Another criticism raised by legal experts is that primary importance given by the Court to the objective of speed and the requirement not to compromise the objective of the rapid processing of asylum applications may severely curtail the principle of good administration and the right to an effective remedy, respectively enshrined under the EU principle of the right to good administration  and 47 of the Charter of Fundamental Rights of the European Union and acknowledged as fundamental principles of EU law by the Court (see C- 69/10 Diouf and C-16/90 Nölle Hauptzollamt Bremen-Freihafen).  

Is there an opportunity to go beyond the Abdullahi judgement under the DRIII?

The essential question raised by the preliminary references under the Karim and Ghezelbash cases is to discuss whether the content and architecture of the DRIII regulation would allow for a substantial evolution in the interpretation of the concept of effective remedy. We believe that this is the case.

To some extent, one could argue that Karim and Ghezelbash should provide a similar reasoning to the Abdullahi judgment as the key elements of the Dublin architecture remain the same under Dublin III as in the previous regulation (in particular the fact that the applicant does not have the right to choose his  or her asylum country). Another key element to be considered is the strong reliance on the principle of mutual trust as discussed above.

Nevertheless, experts argue that this reasoning is no longer valid under the Dublin III Regulation, which has been substantially amended in order to strengthen procedural safeguards thus looking - to a certain extent - at the individual applicant as a ‘subject of rights’. As underlined by Francesco Maiani and Suzan Fratkze, from a general point of view, the views and interests of the applicant are better protected and are more central in the overall architecture of the Dublin III Regulation. Although the hierarchy of criteria under Dublin II would already prioritise the right to family unity and the welfare of the child, the recast Dublin III Regulation puts a stronger emphasis on the obligation for Member States to give precedence to these principles both in law and in practice  (Articles 6 through 8 and recitals 13-16).
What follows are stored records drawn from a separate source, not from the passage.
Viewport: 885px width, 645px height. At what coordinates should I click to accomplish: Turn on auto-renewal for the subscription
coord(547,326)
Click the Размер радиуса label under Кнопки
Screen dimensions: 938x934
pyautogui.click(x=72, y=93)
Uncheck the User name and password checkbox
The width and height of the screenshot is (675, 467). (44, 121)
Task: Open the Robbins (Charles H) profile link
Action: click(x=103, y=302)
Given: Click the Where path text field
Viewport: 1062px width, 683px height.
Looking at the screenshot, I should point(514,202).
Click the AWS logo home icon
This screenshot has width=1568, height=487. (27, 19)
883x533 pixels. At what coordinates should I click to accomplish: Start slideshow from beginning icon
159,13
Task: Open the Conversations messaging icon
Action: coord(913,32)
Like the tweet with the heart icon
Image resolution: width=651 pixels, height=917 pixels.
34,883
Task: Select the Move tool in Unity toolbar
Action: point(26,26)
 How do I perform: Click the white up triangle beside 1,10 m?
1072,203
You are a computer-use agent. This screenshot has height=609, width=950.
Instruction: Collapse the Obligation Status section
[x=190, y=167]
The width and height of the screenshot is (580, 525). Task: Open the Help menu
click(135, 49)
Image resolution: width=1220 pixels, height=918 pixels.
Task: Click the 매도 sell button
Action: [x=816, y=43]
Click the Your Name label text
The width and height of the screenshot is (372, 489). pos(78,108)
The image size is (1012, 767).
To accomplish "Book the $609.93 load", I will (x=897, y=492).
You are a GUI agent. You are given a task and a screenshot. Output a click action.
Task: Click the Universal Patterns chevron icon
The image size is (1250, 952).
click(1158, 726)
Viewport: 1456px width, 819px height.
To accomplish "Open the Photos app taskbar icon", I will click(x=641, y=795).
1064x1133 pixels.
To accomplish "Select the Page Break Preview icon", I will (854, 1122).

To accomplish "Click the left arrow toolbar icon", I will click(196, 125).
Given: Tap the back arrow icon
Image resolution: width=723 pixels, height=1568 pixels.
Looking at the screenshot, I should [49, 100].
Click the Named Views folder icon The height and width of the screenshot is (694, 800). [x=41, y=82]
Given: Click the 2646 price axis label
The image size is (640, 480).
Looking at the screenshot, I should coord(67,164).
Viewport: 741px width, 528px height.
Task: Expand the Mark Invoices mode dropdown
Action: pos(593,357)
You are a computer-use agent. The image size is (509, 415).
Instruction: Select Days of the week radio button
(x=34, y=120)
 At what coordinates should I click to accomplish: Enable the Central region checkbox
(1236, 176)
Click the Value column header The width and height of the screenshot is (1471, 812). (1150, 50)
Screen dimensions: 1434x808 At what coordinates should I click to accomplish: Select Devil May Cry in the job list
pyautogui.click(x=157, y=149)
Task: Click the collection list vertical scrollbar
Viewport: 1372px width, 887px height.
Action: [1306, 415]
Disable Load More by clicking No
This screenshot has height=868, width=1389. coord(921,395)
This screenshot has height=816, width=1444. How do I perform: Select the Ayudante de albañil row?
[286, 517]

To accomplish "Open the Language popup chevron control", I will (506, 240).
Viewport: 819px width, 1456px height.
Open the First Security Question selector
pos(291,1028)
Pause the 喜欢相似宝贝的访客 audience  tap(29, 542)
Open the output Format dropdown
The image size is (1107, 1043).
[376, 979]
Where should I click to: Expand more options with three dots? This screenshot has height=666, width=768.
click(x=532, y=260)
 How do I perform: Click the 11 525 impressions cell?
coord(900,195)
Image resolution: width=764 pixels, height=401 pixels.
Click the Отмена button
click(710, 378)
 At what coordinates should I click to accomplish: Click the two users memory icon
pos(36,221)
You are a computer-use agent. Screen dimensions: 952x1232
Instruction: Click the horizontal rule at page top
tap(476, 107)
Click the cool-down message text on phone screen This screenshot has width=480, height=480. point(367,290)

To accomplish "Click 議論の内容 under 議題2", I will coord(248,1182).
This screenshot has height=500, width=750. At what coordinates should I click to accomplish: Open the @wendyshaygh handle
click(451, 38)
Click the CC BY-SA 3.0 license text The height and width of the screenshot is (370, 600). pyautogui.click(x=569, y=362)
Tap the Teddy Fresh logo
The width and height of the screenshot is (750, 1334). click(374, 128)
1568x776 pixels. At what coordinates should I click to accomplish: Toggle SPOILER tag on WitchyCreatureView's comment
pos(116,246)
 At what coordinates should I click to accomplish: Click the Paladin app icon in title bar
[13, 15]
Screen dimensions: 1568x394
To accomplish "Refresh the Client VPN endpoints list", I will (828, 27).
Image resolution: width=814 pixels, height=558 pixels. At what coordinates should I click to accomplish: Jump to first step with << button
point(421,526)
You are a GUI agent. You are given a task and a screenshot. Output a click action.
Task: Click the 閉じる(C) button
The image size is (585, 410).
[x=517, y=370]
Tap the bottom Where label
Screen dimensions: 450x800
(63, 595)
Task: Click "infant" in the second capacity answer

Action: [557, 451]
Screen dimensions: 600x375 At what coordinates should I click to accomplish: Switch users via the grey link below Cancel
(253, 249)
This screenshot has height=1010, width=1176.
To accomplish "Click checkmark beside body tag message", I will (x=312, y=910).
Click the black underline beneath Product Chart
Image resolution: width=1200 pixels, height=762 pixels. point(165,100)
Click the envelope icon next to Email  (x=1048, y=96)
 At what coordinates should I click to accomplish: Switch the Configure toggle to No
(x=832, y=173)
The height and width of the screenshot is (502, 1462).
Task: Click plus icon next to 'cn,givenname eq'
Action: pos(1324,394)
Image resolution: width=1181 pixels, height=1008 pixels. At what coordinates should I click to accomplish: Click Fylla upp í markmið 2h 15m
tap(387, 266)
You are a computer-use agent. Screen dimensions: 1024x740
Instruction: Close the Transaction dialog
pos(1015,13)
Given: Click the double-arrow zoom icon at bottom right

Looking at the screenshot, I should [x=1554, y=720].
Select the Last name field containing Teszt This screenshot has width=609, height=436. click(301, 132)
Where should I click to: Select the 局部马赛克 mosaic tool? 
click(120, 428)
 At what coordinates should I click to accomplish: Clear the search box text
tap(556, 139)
Increased procedural safeguards - such as the right to information and the right to a personal interview (Articles 4 and 5) - illustrate that the recast Dublin Regulation provides clear limitations to the discretionary powers of the Member State.

Bolstering this argument is an assessment of recent Member State jurisprudence concerning transfers under Dublin III which has found the determining authorities to be in violation of the applicants’ procedural rights under the Regulation, rather than solely for a breach of Article 4 of the Charter/ Article 3 ECHR. Indeed, a violation of the right to a personal interview under Dublin III (Article 5(1)) was found in two respective cases in the Czech Republic (Prague Regional Court, 1 July 2015, A. K. A., S. K. K., A. E. and K. B. v Ministry of the Interior, 49Az 56/2015-41) and France (Administrative Court of Nantes, 22 June 2015, No. 1505089). The French Administrative Court also found a violation of Article 4 requiring Member States to furnish information to the individual on the Dublin Regulation including its hierarchy and the possibility to challenge a transfer decision.

Moreover, it is advanced that the new right to an effective remedy in Article 27 will better enable asylum seekers to challenge the legal and factual premises to a transfer decision. The new provision of Article 27 requires that all persons subject to the Dublin system shall have the right to an effective remedy, in the form of an appeal or review, in fact and in law, against a transfer, before Court or Tribunal. In line with the ECtHR decisions  Čonka and VM and others v. Belgium, the recast recital 19 requires that an effective remedy against such decisions should cover both the examination of the application of the Regulation and the legal and factual situation in the Member State to which the application is transferred. A consequence of this substantial evolution of the Dublin system is that the asylum applicant should have the right not only to challenge the violations of fundamental rights but also to challenge the grounds set out in Chapter III.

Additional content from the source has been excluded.